### THE PROBLEM:
Where does the word "logo" show up in the data? Please find each such line and copy it.

### STUDY MATERIAL:

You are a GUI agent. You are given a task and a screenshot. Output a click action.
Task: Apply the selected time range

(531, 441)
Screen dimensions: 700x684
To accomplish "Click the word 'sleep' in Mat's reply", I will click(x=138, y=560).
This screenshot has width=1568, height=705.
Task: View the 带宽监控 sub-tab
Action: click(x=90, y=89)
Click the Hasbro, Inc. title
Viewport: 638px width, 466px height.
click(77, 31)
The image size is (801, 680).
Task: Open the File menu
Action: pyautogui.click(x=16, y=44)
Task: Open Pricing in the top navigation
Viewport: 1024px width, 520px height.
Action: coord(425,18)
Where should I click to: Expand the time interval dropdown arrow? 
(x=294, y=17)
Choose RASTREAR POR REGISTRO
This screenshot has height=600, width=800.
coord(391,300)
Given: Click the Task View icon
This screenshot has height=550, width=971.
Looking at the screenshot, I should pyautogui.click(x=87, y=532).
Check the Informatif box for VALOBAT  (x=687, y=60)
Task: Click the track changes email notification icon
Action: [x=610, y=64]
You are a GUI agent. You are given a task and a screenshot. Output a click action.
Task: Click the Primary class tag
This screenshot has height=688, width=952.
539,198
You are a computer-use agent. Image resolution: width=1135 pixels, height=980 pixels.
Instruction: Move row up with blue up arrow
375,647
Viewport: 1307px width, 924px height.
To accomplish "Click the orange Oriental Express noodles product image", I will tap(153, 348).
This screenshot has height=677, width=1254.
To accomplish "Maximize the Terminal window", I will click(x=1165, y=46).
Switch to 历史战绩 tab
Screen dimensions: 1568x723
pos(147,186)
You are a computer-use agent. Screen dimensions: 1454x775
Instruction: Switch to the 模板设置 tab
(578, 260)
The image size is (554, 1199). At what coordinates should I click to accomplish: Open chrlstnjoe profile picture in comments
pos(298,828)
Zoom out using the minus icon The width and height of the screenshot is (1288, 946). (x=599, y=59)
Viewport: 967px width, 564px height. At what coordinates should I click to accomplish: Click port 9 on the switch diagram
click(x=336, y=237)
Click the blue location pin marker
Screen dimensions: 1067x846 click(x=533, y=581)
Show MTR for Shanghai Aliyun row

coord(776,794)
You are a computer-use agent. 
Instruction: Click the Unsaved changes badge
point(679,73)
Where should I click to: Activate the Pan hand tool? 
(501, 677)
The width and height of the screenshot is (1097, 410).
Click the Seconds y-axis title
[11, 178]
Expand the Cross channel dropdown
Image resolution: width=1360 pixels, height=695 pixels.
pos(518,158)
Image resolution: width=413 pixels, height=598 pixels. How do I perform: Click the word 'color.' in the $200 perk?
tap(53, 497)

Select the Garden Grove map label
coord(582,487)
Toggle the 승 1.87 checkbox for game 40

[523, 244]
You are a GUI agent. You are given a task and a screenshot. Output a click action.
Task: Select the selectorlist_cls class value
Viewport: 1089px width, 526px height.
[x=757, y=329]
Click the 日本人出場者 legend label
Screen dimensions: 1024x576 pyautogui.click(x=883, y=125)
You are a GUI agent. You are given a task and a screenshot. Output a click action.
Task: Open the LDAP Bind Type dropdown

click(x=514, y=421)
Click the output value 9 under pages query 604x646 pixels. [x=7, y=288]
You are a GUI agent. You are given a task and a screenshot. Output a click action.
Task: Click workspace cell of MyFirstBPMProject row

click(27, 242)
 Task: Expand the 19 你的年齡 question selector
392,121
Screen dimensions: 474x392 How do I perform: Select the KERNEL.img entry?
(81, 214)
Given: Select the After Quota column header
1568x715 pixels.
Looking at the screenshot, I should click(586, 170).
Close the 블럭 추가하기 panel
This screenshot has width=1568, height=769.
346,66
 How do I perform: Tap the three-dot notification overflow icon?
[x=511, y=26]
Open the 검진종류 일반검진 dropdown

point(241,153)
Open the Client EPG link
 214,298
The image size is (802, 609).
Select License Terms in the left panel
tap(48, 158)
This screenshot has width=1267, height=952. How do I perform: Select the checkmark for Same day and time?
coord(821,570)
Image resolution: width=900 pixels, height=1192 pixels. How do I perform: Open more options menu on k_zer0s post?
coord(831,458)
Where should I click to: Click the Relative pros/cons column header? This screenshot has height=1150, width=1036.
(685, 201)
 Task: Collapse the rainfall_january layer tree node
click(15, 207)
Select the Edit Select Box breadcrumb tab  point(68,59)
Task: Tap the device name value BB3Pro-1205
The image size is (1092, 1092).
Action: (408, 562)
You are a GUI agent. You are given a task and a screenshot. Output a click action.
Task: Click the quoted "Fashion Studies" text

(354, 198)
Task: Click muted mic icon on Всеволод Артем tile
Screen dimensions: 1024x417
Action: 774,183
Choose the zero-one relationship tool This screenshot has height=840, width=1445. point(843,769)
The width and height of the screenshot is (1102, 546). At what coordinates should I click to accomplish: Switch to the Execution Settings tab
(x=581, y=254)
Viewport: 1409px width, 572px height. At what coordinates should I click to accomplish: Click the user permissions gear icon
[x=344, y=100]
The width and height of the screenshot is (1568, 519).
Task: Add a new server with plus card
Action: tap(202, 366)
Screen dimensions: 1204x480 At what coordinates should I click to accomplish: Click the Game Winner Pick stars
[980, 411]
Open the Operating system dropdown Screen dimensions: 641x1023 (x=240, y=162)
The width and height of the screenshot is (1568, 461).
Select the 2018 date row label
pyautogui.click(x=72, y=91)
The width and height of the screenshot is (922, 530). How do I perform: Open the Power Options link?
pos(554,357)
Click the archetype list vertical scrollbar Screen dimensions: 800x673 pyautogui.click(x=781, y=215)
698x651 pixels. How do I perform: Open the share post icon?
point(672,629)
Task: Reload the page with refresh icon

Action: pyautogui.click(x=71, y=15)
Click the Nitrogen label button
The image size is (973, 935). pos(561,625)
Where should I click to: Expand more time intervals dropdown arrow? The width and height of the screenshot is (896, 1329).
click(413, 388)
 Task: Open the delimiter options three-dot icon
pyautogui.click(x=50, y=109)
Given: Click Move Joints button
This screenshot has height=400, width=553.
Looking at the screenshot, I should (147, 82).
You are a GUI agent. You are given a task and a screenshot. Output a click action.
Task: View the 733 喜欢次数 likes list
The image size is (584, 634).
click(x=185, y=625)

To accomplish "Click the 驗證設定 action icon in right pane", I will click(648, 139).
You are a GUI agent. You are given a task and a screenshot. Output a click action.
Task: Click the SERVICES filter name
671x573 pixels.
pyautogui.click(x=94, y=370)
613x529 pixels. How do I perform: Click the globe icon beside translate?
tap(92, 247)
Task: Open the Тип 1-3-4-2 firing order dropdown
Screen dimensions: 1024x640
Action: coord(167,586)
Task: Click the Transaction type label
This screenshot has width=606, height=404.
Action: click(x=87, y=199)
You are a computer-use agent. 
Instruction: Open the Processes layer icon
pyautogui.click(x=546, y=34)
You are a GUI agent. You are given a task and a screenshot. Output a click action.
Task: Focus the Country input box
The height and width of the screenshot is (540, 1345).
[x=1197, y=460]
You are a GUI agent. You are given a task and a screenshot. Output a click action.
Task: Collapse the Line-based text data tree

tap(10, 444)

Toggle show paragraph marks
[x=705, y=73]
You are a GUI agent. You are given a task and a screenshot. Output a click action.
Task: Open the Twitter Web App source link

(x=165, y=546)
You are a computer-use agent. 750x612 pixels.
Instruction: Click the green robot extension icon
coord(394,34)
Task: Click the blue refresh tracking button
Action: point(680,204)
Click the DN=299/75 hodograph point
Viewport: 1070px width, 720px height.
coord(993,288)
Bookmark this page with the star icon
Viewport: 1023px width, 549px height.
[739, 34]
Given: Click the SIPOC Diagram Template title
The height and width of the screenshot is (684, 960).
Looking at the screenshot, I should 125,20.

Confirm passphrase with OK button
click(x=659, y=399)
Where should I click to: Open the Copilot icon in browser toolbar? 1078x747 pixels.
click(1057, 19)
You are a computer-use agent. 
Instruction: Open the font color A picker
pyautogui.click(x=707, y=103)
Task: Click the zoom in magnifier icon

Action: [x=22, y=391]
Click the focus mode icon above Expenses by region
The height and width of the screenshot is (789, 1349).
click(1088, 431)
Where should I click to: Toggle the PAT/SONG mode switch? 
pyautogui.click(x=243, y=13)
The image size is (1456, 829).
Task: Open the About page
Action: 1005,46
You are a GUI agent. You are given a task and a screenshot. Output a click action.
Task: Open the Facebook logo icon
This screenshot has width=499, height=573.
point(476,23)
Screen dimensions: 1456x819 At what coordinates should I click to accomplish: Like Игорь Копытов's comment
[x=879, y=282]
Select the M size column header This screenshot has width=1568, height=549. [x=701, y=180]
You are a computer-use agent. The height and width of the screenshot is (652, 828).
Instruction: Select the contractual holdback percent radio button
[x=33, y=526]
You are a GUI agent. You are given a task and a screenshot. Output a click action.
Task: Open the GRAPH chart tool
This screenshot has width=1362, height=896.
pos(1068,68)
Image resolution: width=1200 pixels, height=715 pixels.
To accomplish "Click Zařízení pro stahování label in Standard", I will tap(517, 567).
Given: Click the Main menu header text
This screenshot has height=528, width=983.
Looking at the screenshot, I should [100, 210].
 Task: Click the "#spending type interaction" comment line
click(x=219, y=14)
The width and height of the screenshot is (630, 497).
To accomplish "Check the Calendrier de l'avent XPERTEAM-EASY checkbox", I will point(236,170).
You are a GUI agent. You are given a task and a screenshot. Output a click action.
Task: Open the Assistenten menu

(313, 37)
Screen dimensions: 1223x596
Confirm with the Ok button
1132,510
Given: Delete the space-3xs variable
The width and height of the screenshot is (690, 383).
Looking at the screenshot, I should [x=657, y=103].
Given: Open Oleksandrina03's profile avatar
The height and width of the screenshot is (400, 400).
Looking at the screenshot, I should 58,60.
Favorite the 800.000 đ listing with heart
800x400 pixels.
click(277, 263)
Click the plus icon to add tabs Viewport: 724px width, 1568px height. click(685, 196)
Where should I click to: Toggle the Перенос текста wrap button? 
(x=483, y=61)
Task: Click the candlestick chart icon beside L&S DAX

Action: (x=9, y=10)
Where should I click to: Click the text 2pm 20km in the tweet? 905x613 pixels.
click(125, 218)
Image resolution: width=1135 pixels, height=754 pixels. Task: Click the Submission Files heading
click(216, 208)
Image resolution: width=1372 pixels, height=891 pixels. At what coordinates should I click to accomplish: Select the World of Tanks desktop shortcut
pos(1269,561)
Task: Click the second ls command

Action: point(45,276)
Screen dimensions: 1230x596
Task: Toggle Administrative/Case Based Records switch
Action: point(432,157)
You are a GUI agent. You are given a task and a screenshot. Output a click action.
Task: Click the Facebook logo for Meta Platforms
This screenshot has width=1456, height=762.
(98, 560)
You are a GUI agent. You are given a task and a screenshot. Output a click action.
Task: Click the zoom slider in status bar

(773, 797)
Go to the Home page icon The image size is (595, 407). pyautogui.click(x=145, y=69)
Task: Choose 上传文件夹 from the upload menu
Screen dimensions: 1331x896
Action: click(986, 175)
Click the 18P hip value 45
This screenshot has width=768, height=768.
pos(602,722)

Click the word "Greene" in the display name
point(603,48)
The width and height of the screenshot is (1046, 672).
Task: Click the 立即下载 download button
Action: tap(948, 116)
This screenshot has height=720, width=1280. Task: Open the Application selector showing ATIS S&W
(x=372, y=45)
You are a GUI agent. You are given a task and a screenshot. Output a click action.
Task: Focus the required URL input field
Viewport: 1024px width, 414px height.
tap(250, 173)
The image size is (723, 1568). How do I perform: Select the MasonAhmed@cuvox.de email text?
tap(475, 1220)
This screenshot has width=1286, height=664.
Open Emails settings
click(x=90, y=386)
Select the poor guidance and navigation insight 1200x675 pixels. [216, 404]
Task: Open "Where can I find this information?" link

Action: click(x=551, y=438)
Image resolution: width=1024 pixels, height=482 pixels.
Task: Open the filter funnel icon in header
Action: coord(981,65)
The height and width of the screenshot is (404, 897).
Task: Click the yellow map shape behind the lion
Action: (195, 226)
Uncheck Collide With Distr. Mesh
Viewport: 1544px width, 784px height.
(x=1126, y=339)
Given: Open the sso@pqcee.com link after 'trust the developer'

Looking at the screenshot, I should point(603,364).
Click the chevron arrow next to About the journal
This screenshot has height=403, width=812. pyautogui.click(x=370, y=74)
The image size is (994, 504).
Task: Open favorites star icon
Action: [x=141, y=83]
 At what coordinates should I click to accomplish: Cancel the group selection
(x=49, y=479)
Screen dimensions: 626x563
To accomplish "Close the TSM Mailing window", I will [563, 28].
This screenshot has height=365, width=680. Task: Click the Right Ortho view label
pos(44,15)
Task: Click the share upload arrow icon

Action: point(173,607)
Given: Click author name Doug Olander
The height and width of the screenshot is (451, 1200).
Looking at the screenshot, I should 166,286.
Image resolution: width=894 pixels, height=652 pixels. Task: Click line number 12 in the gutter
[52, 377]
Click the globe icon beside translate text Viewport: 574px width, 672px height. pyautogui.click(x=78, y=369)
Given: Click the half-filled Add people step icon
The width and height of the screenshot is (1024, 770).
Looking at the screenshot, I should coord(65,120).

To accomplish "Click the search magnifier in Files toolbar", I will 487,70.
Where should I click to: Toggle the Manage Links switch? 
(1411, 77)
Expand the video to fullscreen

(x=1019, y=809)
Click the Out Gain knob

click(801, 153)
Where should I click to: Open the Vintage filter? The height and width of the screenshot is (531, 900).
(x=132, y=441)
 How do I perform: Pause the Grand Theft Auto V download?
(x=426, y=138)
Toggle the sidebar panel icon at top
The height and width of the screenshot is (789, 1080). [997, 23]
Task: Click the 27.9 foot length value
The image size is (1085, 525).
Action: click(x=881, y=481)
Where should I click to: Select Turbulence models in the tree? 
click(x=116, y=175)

### EXERCISE RESULT:
Task: Open the Facebook logo icon
Task: Click the Facebook logo for Meta Platforms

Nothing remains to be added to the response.